Carry on the essay about owning a gun for self-protection, starting after its final sentence.

----- EXTRACTED TEXT

Yet some people persist in arguing that they need to buy and own them for self-protection, despite the fact that the statistics argue that owning a gun makes you less safe.

Despite the fact that experts point out that most gun owners are so unready to actually use a weapon for self-defense effectively that they might as well not own one.

Surely if someone did the kind of research into buying a gun that one might expend on buying a car or an IPhone one would come across these facts.

I suspect, though, that when one wants to buy a gun, one is disinclined to investigate the information which would throw cold water on the hot urge to own a few powerful inches of steel.

The metal tool, either gleaming or midnight dark, with its promise of deadly force, seems a locus of absolute power- power over others lives, power to maintain one’s own life. This promise, together with the self-aggrandizing myth that one would be able to wield it as effectively as a knight his sword, is intoxicating.

With this I am safe. With this small metal icon of charged, raw power, no one can mess with me. The fact that this is not true- that carrying a gun is more like carrying a dangerous, chaotic jack-in-the-box that could rip through your life like a landmine, is closer to the truth but is ignored- ignored until your four-year-old stumbles across it and accidentally pulls the trigger, that is.

As one of the best essays on Quora ever written (by an ex-Marine) argues, even if you were to use a gun to defend yourself against an intruder, that same gun would still be sitting in your house, in your car, or on your person unused, a lethal danger to anyone who came across it, 99.99% of the time you own it.

In fact, the same essay goes on, the gun is either a lethal danger to yourself and others, or it is stored properly. If it is stored properly, however, your chances of getting to it in time before the imaginary violent intruder gets to you are vanishingly small. Better to spend the time calling 911.

----------
----- DATA SECTION

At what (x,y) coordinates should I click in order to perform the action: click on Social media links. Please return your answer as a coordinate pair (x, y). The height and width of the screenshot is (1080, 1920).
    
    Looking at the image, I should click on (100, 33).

----------

**TASK ANSWER:**
The belief in guns persists, however, and with that belief, their easy availability. What is the role of government in such a situation? Pirke Avot, the ancient Jewish ethical text, says, “Pray for the welfare of the government, for were it not for it people would swallow each other alive.”

As this text so baldly states, the purpose of the government is to protect people from each other. (The idea that guns must be available so people can protect themselves from the government is ludicrous. The American government will not be stopped by your machine gun, not even by the fourteen machine guns Stephen Paddock had stockpiled in his house.) What possible legitimate rationale could the government have, then, for arming its citizenry?

None. The role of the government is clearly to protect its citizens from those with guns, and to try to limit the amount of guns in circulation.

Today I was walking down the street and saw a bus stop add for the TV show Lethal Weapon, showcasing its two heroes walking towards the viewer, guns held at their side. The heroes of the show are, of course, the “lethal weapons”, and this is strangely meant as a compliment.

I was reminded of another ancient Jewish text, the Mishna (Shabbat 6:4), which debates whether or not a person can wear a weapon on the Sabbath, the holy day of rest. One Rabbi suggests that they may wear it because it is not a tool of work on that day, but an “ornament”, like the makers of Lethal Weapon and a million other action movie posters suggest with their prominently displayed metal shafts.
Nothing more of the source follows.